**Selected passage**
Dan, thanks for the explanation. This weekend I will be sitting down and
going through this with your explanation to see if I can make sense out of
it. Patrick
At 12:22 PM 4/20/99 -0400, Bud Rolofson wrote:
>Dan
>
>Great explanations as usual from you. And I always thought constant
depression
>referred to the feeling you get from messing with the ZS carbs.
>
>The only thing I'd add is that apparently the designers built the dampers to
>operate with a "design" viscosity of 20wt. oil (recommended in some
manuals)l
>so you may want to try to achieve that viscosity so the dampers perform as
>intended. The topic of hot debate on the list has been HOW to achieve that
>"design" viscosity given the various climates and seasons/temperatures we
run
>these cars in. I'm probably leaving some out but here's what I've heard
>suggested for use as dashpot oil: ATF, Marvel Mystery Oil, 3 in 1 oil (blue
>can), motorcycle fork fluid, 5wt oil, 20wt oil, 5w-50 synthetic (my choice),
>10w-40 oil, 5w-30 oil, Moss dashpot oil, 20w-40 oil, 20wt in the winter
30wt in
>the summer, use whatever you use in the engine, don't use anything-run
them dry,
>....What it boils down to is try them and use what works best for you.
>
>I think your point is well taken that the ONLY time it matters is during hard
>acceleration and I don't find myself putting the pedal to the medal very
often.
>I'm more apt to be cruising too fast than accelerating fast.
>
>Bud 71TR6 CC57365
>
>
>____________________Reply Separator____________________
>Subject: Re: ZS carb question! - long-winded response, part 2
>Author: DANMAS@aol.com
>Date: 04/20/1999 10:34 AM
>
>
>The dashpots in a CD carburetor are probably the most misunderstood part of
>our Triumphs, even more so than the Lucas electricals. There is almost a
>mysticism attached to them, and to what kind of oil to use.
>
>To get a understanding of the dashpot function, pull the cap and plunger
from
>one of your carburetor dahspots and examine it closely. You'll notice it has
>a slender rod, with a "gadget" on the end. You'll see that the gadget is a
>small cylinder, held in place between two washer-like items. You'll also
>notice that the cylinder diameter is only very slightly smaller than the
>internal diameter of the guide tube on the piston that it fits into. If you
>look real close, you'll notice that the cylinder, acting in conjunction with
>the two washer-like devices, forms a check valve. When the cylinder is down,
>oil flows freely throuigh the center of the cylinder. When the cylinder is
>pushed up, oil flow is blocked from the inside of the cylinder, and the only
>way for the dashpot oil to flow is in the very slight clearance between the
>cylinder and the guide tube walls. Oil, being a very viscous liquid, will
not
>flow freely through the limited clearance around the cylinder, but will flow
>quickly through the cylinder.

**Task description**
In the email thread about carburetor dashpots, which dashpot oil does Bud name as his own choice? The material after this email thread is unrelated to it.

**Data excerpts**
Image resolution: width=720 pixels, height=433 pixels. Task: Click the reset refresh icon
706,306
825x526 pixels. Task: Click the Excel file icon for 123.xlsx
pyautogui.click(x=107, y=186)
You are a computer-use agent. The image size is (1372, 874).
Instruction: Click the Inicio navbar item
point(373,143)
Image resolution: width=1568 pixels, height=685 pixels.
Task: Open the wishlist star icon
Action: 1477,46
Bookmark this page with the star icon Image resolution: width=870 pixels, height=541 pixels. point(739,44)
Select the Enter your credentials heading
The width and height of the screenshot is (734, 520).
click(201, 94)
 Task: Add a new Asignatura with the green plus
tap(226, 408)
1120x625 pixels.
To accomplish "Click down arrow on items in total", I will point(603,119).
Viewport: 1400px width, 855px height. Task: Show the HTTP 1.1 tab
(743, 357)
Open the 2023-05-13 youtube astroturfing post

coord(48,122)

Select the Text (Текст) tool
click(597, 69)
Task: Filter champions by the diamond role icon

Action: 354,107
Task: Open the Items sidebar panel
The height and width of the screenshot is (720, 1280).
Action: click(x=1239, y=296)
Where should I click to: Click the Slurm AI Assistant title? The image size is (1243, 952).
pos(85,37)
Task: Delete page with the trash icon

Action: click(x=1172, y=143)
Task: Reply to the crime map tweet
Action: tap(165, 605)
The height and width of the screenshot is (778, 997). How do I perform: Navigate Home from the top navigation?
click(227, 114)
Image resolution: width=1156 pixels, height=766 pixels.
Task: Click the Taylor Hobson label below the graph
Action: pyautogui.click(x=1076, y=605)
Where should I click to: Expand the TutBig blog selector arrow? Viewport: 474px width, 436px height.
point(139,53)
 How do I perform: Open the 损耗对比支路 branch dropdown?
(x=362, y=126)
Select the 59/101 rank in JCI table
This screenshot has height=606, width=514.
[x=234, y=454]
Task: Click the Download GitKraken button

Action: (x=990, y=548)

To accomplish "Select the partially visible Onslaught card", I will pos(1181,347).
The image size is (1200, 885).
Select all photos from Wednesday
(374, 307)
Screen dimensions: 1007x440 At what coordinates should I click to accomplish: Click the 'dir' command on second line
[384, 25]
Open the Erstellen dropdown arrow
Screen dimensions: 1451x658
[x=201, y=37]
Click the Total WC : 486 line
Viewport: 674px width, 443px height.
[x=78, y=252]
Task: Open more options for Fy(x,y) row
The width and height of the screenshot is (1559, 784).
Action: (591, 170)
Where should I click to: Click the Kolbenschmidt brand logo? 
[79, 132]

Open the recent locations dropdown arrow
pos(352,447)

**Correct response**
5w-50 synthetic